The Guyana Bar Association is making it clear that the Chief Justice’s decision in the matter regarding the Guyana Elections Commission Chairman and the interpretation of the Constitutional requirements, are declaratory orders and are not interpretations or opinions.
In a statement on Saturday, the Association’s Council noted that “declaratory orders made by the Chief Justice, based on Her Honour’s application of principles of law, are not interpretations or opinions but, like all other orders of court, are pronouncements of the law made in formal proceedings on a particular legal state of affairs.”
It further stated that the refusal to abide by a declaratory order may result in an order to enforce the rights established by the declaration.
The Bar Council said it is confident that, “like in every other society which respects and safeguards the rule of law, the State will abide by the declaratory orders made by the Chief Justice.”
The Chief Justice in her decision regarding the requirements for the Elections Commission Chairman job, noted that a nominee does not have to be a Judge, Former Judge or a person qualified to be a Judge. She found that someone who is considered “fit and proper” for the job as stated in the Constitution would be just as qualified for the position.
The Chief Justice also said reasons should be given for the rejection of nominees.
President Granger in a response to the decision by the Chief Justice, stated that “The Chief Justice gave an appointment based on her perception of the law and I will continue to act with my perception of the Constitution.
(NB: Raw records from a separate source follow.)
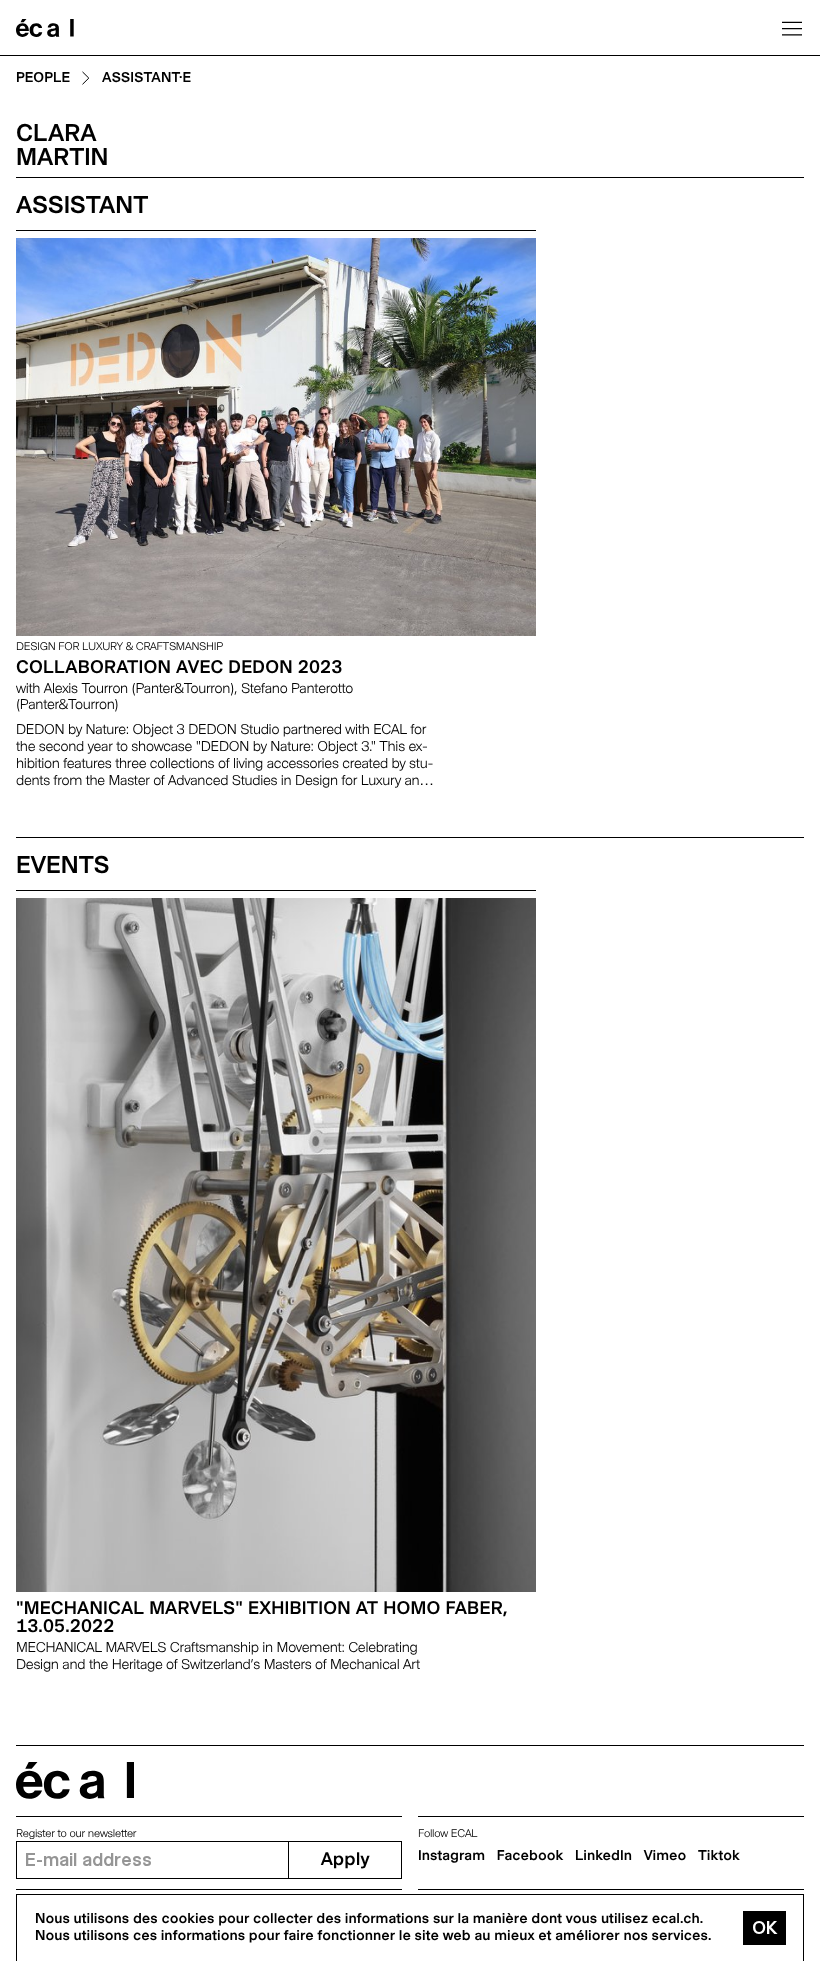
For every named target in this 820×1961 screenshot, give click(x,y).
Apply (345, 1859)
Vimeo (665, 1856)
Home (45, 28)
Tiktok (719, 1856)
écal (75, 1780)
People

That is to say, I will not appoint somebody who I do not consider fit and proper”.
He had also brushed aside the recommendation to gave reasons for rejecting nominees, by stating that “If you can show me the Article of the Constitution which requires me to give a reason, I will comply but I will not do what the Constitution does not require me to do”.
The Court matter wad filed by Businessman, Marcel Gaskin, who asked the Court to make certain declaratory orders on the meaning of Article 161(2) of the Constitution, which provides for the appointment of the Chairman of the Elections Commission.